GIVEN TEXT:
The United States Food and Drug Administration (FDA) is alerting the public, health care providers, lab personnel, and lab test developers that biotin can significantly interfere with certain lab tests and cause incorrect test results which may go undetected.
According to the FDA, many lab tests use biotin technology due to its ability to bond with specific proteins which can be measured to detect certain health conditions. For example, biotin is used in hormone tests and tests for markers of cardiac health like troponin. Biotin, also known as vitamin B7, is a water-soluble vitamin often found in multi-vitamins, prenatal vitamins, and dietary supplements marketed for hair, skin, and nail growth.
Biotin in blood or other samples taken from patients who are ingesting high levels of biotin in dietary supplements can cause clinically significant incorrect lab test results, which may lead to inappropriate patient management or misdiagnosis. For example, a falsely low result for troponin, a clinically important biomarker to aid in the diagnosis of heart attacks, may lead to a missed diagnosis and potentially serious clinical implications. The FDA has seen an increase in the number of reported adverse events and has received a report that one patient taking high levels of biotin died following falsely low troponin test results when a troponin test known to have biotin interference was used.
Patients and physicians may be unaware of biotin interference in laboratory assays. Even physicians who are aware of this interference are likely unaware as to whether, and how much biotin, patients are taking. Since patients are unaware of biotin interference, patients may not report taking biotin supplements to their physicians, and may even be unaware they are taking biotin (e.g., when taking products generally labeled for their benefits to hair and nails).
The FDA is working with stakeholders to better understand biotin interference with laboratory tests, and to develop additional future recommendations for safe testing in patients who have taken high levels of biotin when using laboratory tests that use biotin technology. The FDA is also monitoring reports of adverse events associated with biotin interference with laboratory tests and will update the public if significant new information becomes available.

INFORMATION PROVIDED:

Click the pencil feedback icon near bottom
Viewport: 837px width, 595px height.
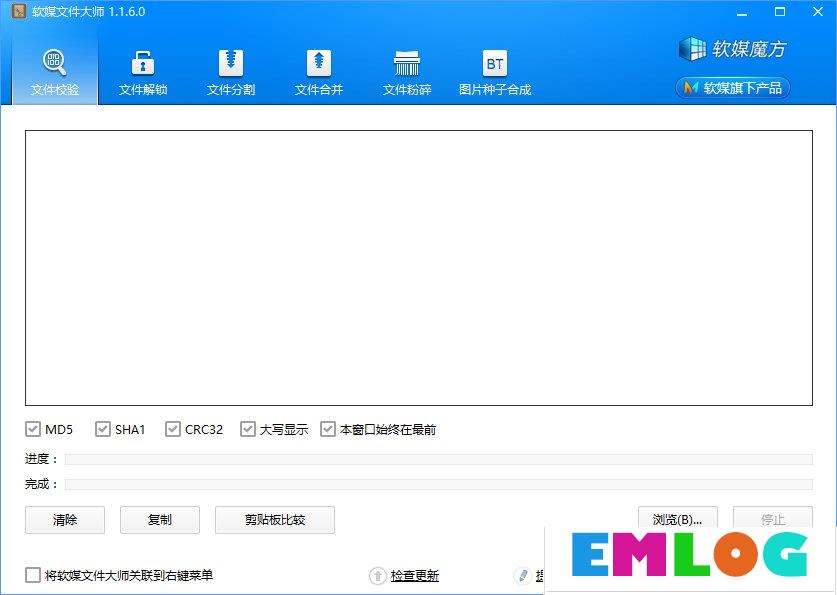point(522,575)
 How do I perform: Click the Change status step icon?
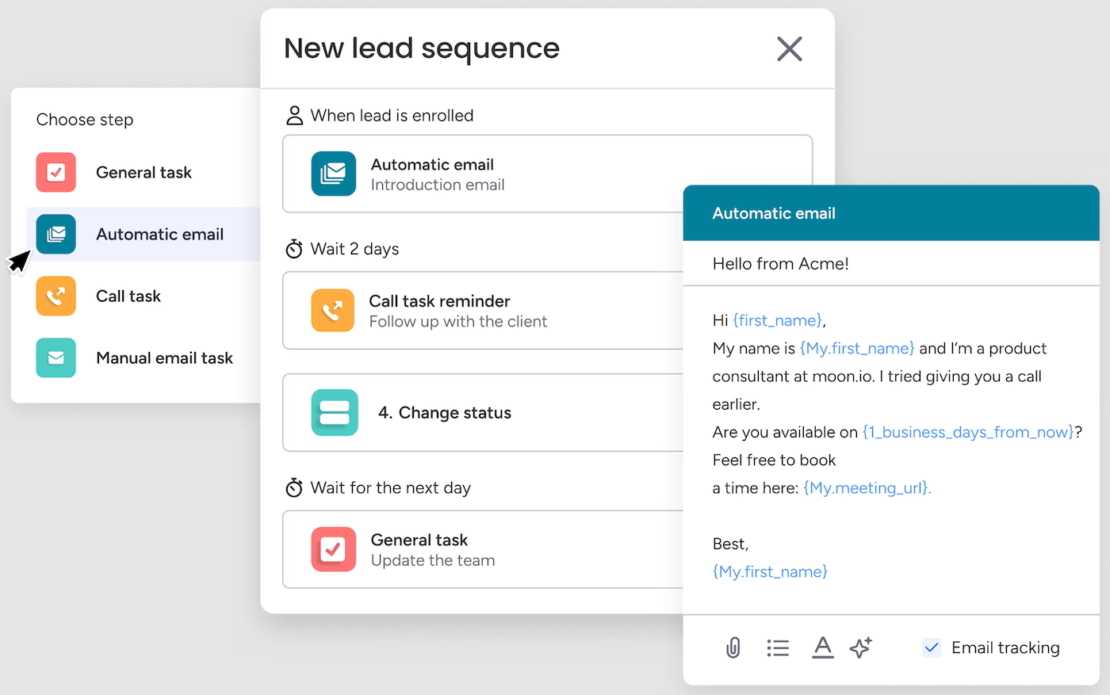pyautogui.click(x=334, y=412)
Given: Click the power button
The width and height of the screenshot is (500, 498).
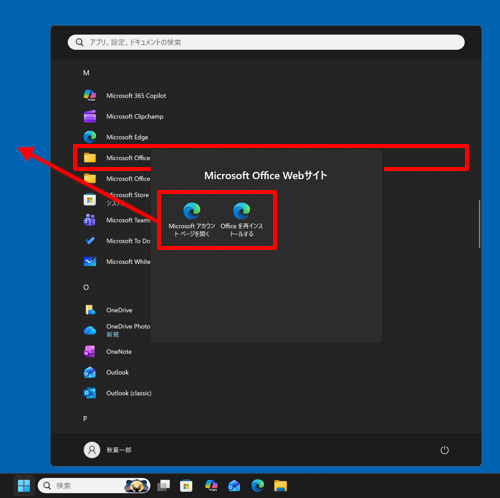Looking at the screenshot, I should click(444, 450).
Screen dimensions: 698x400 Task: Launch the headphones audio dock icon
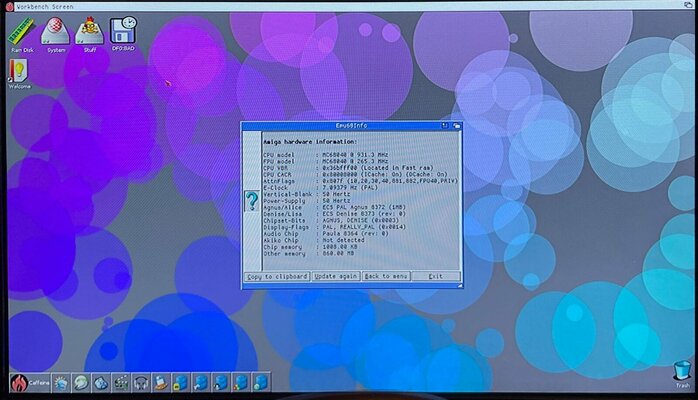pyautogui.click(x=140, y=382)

EXERCISE DIRECTIONS:
Answer these from the FDA biotin alert:
(a) What other name for biotin does the alert give?
(b) What happened to the one patient taking high levels of biotin described in the report the FDA received?
(c) According to the alert, what can lead patients to not tell their physicians about taking biotin supplements?

REPLY TO THE EXERCISE:
(a) Vitamin B7.
(b) The patient died following falsely low troponin test results when a troponin test known to have biotin interference was used.
(c) Patients are unaware of biotin interference, and may even be unaware they are taking biotin, for example when taking products generally labeled for their benefits to hair and nails.